Il CV di Giorgio Maulucci

Laurea in Lettere Classiche (Università La sapienza Roma, tesi in Letteratura Latina, Prof. E.Paratore), docente di Latino-Greco, Italiano-Latino nei Licei: 1969-70, Classico-Scientifico “L.Da Vinci” Terracina; 1973-74, Liceo Scientifico “G.B.Grassi” indi “E.Majorana” Latina, fino a.sc. 1981-82. Nel 1980/81 Concorso nazionale a Preside (il primo nella storia della scuola). Anno sc. 1983-84: preside Liceo Classico italo-tedesco Merano; 1984-85/1990-91: Istituto Magistrale “A.Manzoni” Latina; 1991-92/2008-09: Liceo Classico “Dante Alighieri” Latina. Dal 2010 in pensione. Una vita per la scuola. Per la promozione culturale in genere, per il cinema ed il teatro in particolare. Fin dall’inizio della sua carriera ha inteso la scuola come centro propulsore e fermento di attività finalizzate alla formazione dei giovani e al coinvolgimento della collettività. Ha attivato importanti sperimentazione tra cui il Liceo Pedagogico (1986, Istituto Magistrale), il primo nel panorama scolastico italiano. La sperimentazione Brocca seguita da quella dell’Autonomia (Liceo Classico) con quattro indirizzi. Ha organizzato cineforum nella città e nella scuola ed incontri e/o seminari di sicuro spessore culturale per la qualità e statura degli interventi.
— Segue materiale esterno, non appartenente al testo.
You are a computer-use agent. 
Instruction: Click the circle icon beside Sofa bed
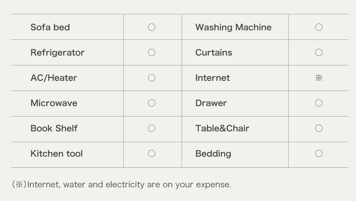click(151, 27)
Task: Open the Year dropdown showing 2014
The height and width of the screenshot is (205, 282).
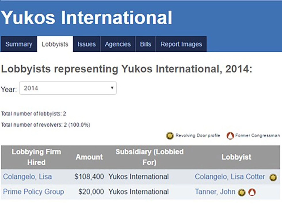Action: (x=68, y=88)
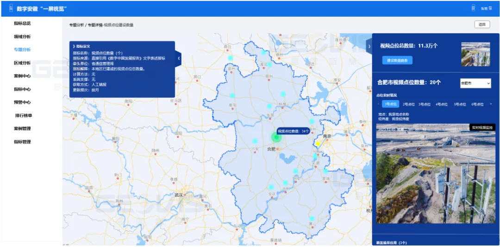Click the logo icon beside 数字安徽 title
Viewport: 500px width, 247px height.
tap(11, 8)
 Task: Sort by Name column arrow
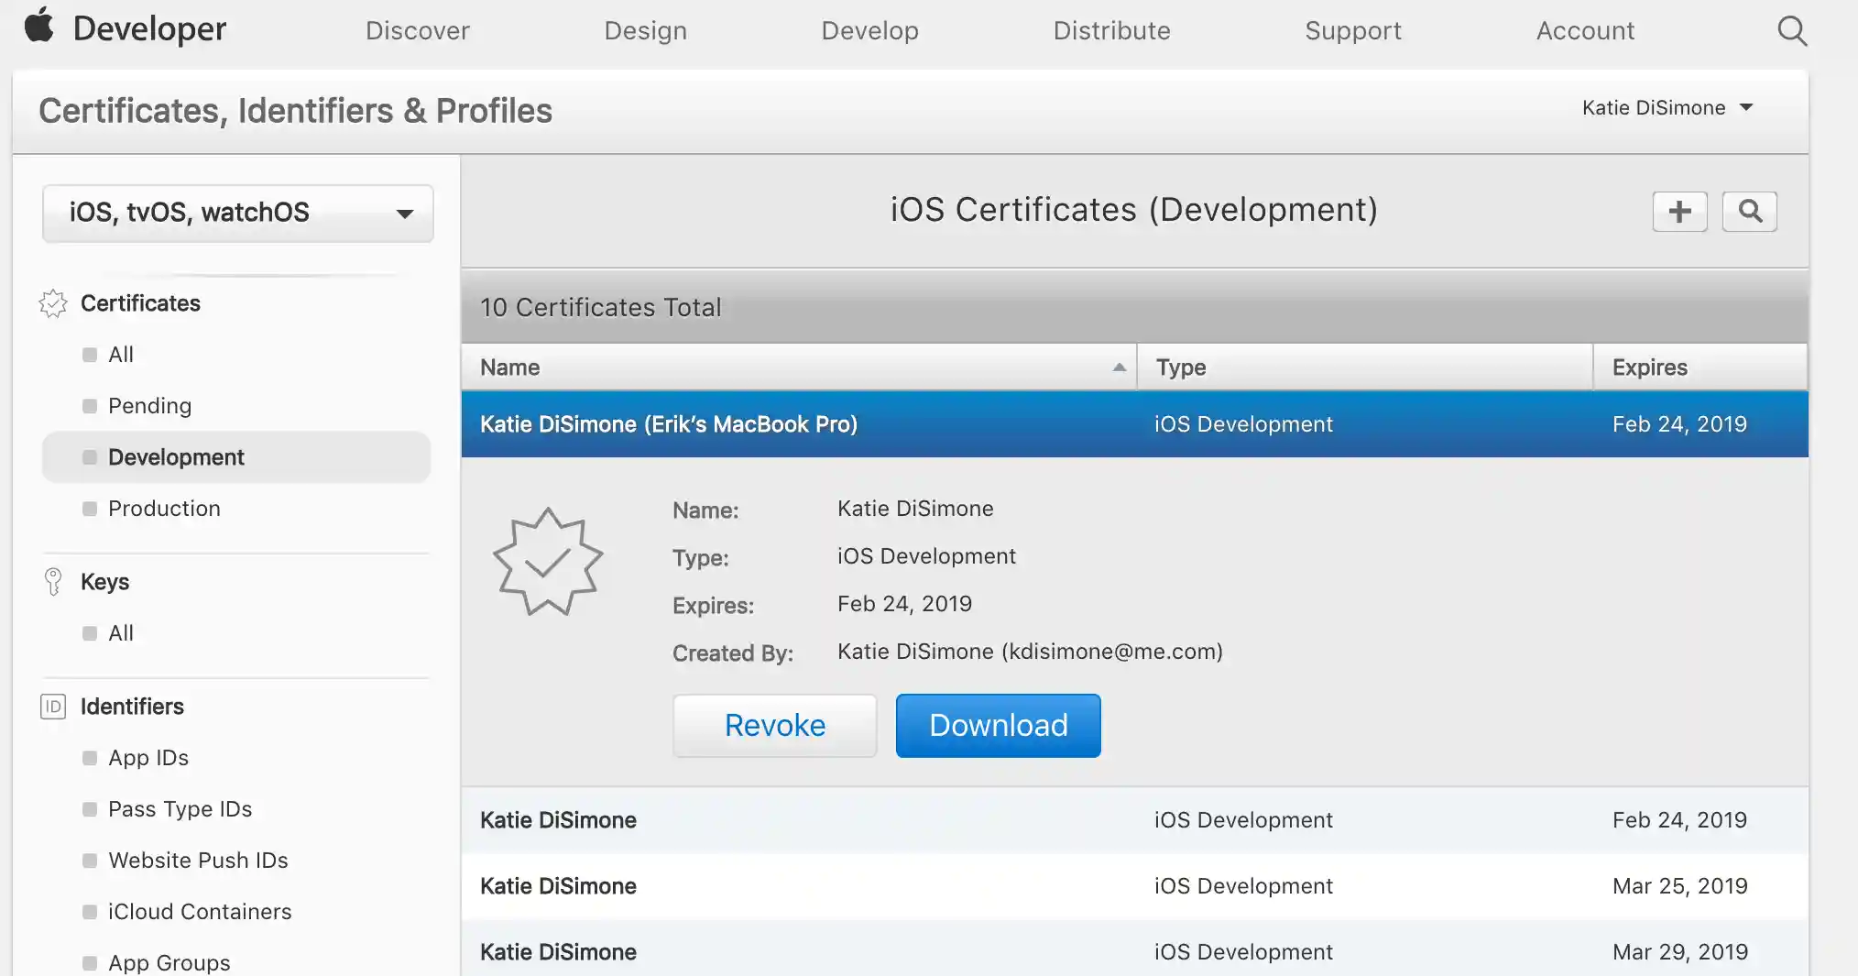1119,367
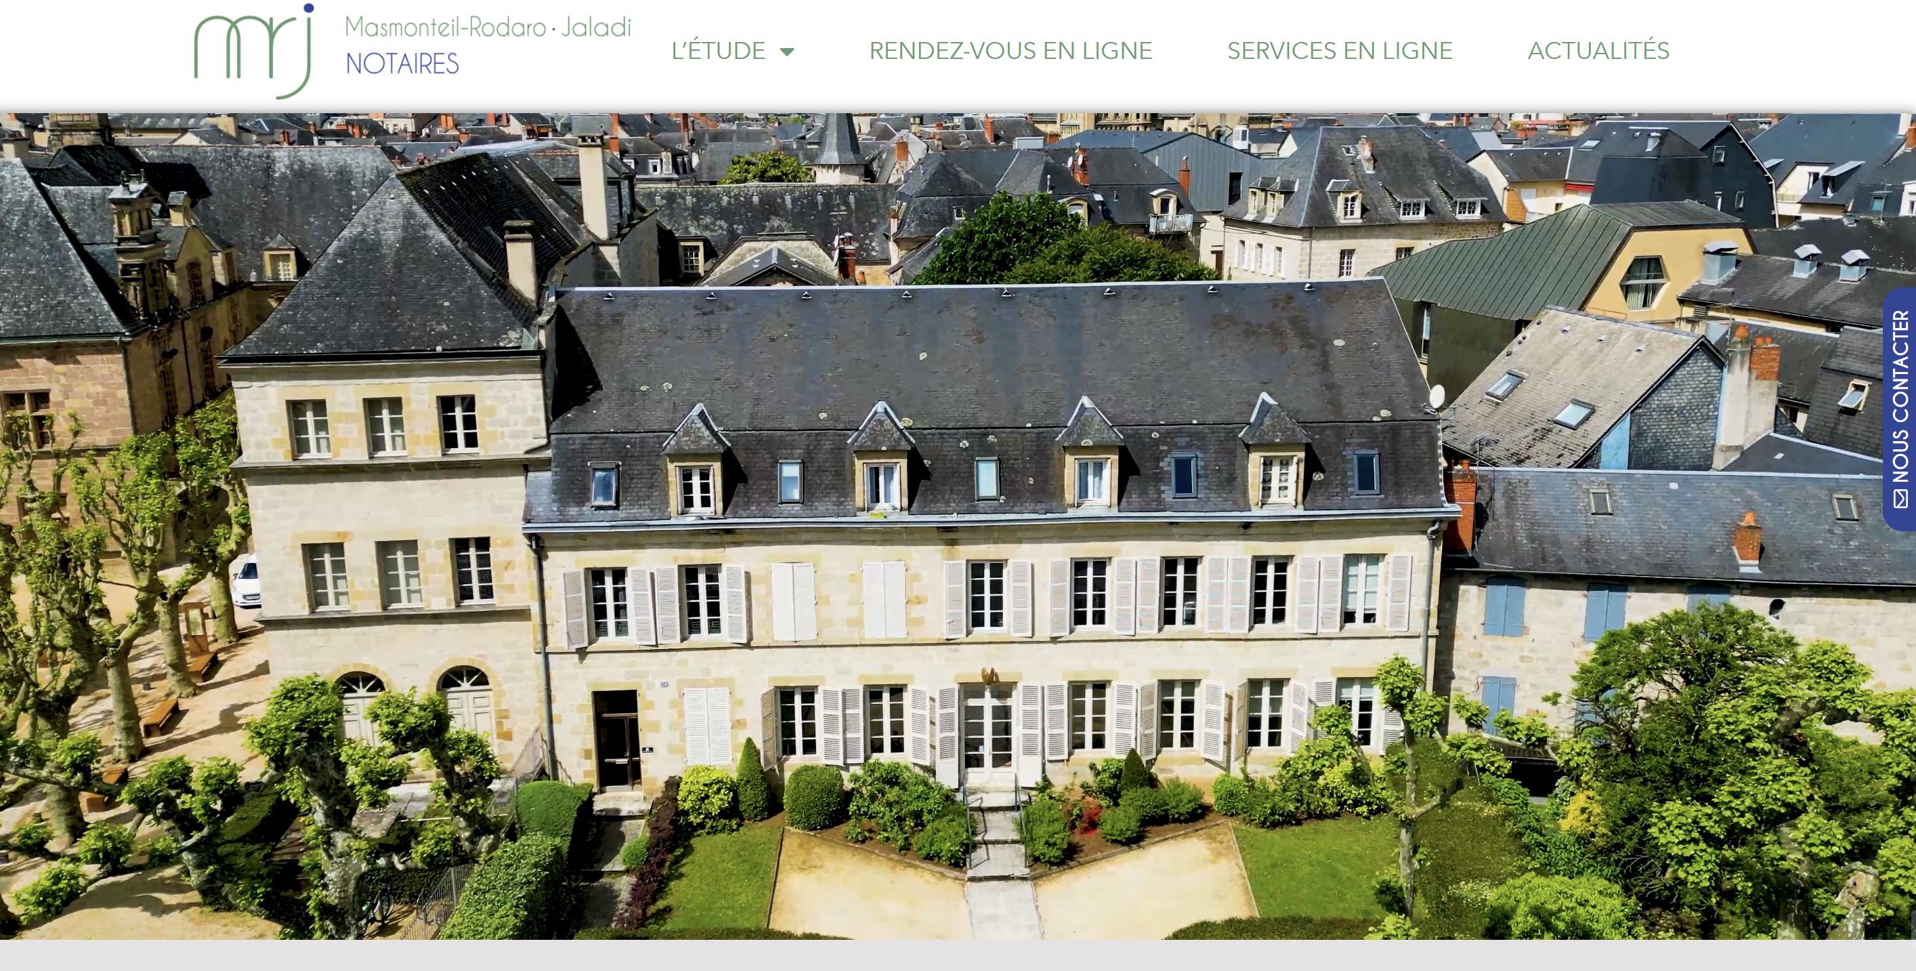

Ha allestito diversi spettacoli (curatore-regista, drammaturgo). Attualmente collabora con la Casa Circondariale A.S. di Latina dove tiene un laboratorio di scrittura e teatro, ha allestito due spettacoli di cui ha curato pure la drammaturgia ( “Vedersi dentro.Pensieri,sospiri, ballate di donne dal carcere”, 2012; “ Siamo Donne. Nella commedia della vita”, 2014), protagoniste le detenute, aperti al pubblico esterno e alle scolaresche. Scrive su alcuni quotidiani locali, sull’online BuongiornoLatina, riviste (cinema, teatro, varia umanità). Tiene incontri laboratoriali sulla letteratura italiana, teatro, cinema. Presenta libri di affermati e nuovi autori.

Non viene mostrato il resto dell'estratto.